I've read that every functor, $f:C \to D$, generates a geometric morphism from $f^* \vdash f_*:Sets^{C^{Op}} \to Sets^{D^{Op}}$.
But I don't have a feel for how this really works in concrete examples. Take for example the inclusion function between the discrete two element category $|2|$, and the partial order $2 := (\{0,1\}, \leq)$. The induced functor from $Sets^{|2|} \to Sets^2$ associates each pair of sets with a pair of sets and a function between them. But I can't think of any natural functor that would come up with a function between sets out of thin air like this. It would be helpful to me if I could see this functor described concretely.
The general way to calculate the functor $\mathbf{Set}^{C^{op}}\to \mathbf{Set}^{D^{op}}$ is to consider the left Kan extension of a functor $F:C^{op}\to \mathbf{Set}$ along the functor $f^{op}:C^{op}\to D^{op}$. Since $C,D$ are presumably small and $\mathbf{Set}$ is co-complete, such a Kan extension will always exist.

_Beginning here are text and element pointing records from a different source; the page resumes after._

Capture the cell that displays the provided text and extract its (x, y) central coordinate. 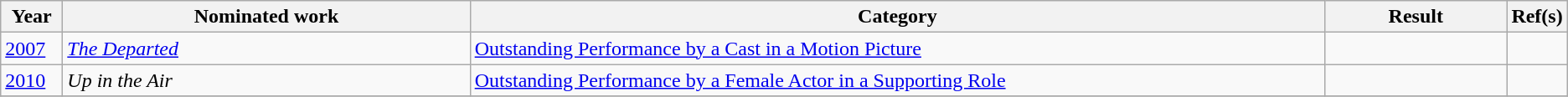
The Departed (266, 49)
Result (1416, 17)
2010 (32, 80)
Nominated work (266, 17)
Ref(s) (1537, 17)
Up in the Air (266, 80)
Outstanding Performance by a Cast in a Motion Picture (897, 49)
2007 (32, 49)
Outstanding Performance by a Female Actor in a Supporting Role (897, 80)
Year (32, 17)
Category (897, 17)
Extract the [x, y] coordinate from the center of the cell holding the provided text.  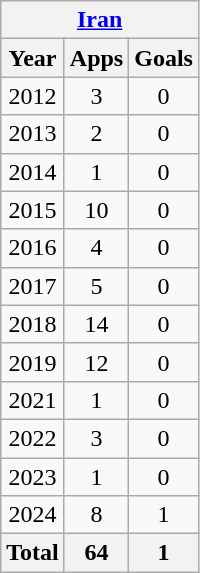
2013 [33, 134]
Goals [164, 58]
2022 [33, 438]
64 [96, 553]
2021 [33, 400]
2019 [33, 362]
2024 [33, 515]
12 [96, 362]
10 [96, 210]
Year [33, 58]
2016 [33, 248]
2018 [33, 324]
2012 [33, 96]
2014 [33, 172]
Apps [96, 58]
8 [96, 515]
4 [96, 248]
5 [96, 286]
Total [33, 553]
2015 [33, 210]
14 [96, 324]
2023 [33, 477]
2017 [33, 286]
2 [96, 134]
Iran [100, 20]
Find where the given text appears and provide that cell's center as (x, y) coordinate. 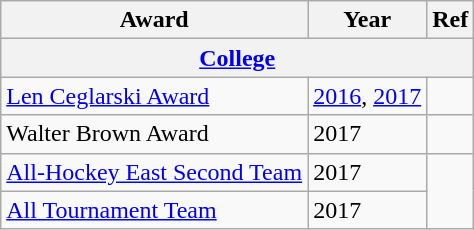
Award (154, 20)
All-Hockey East Second Team (154, 172)
Len Ceglarski Award (154, 96)
Ref (450, 20)
College (238, 58)
2016, 2017 (368, 96)
Walter Brown Award (154, 134)
All Tournament Team (154, 210)
Year (368, 20)
Return (x, y) of the center of cell containing provided text 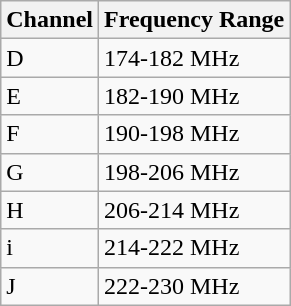
182-190 MHz (194, 96)
J (50, 286)
Channel (50, 20)
190-198 MHz (194, 134)
H (50, 210)
206-214 MHz (194, 210)
198-206 MHz (194, 172)
F (50, 134)
214-222 MHz (194, 248)
E (50, 96)
174-182 MHz (194, 58)
222-230 MHz (194, 286)
D (50, 58)
Frequency Range (194, 20)
G (50, 172)
i (50, 248)
Search for the cell housing the specified text and yield its [X, Y] center coordinate. 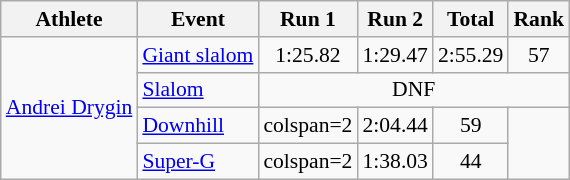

The easiest way to calculate it is, for each $d$ in $D$, we take $Lan_{f^{op}} F(d)$ to be the colimit of $F\circ Q:(f^{op}\downarrow d)$ in $\mathbf{Set}$. It will turn out that the existence of $Lan_{f^{op}} F$ for any $F$ is the same as there being a left adjoint to $-\circ f:\mathbf{Set}^{D^{op}}\to \mathbf{Set}^{C^{op}}$.
Understanding what this means in the case of a given poset $P$ is a little harder to visualize. For a functor $G$ on $|P|$ and an element $p$ of the poset, it takes that $p$ to the coproduct $G^*p:=\coprod\{G(q)|q\geq p\}$, and for the inequality $p<p'$, we have the coproduct inclusion of $G^*p'$ into $G^*p$.
(Hopefully I got all this the right way around. I sometimes get right and left Kan extensions flipped.)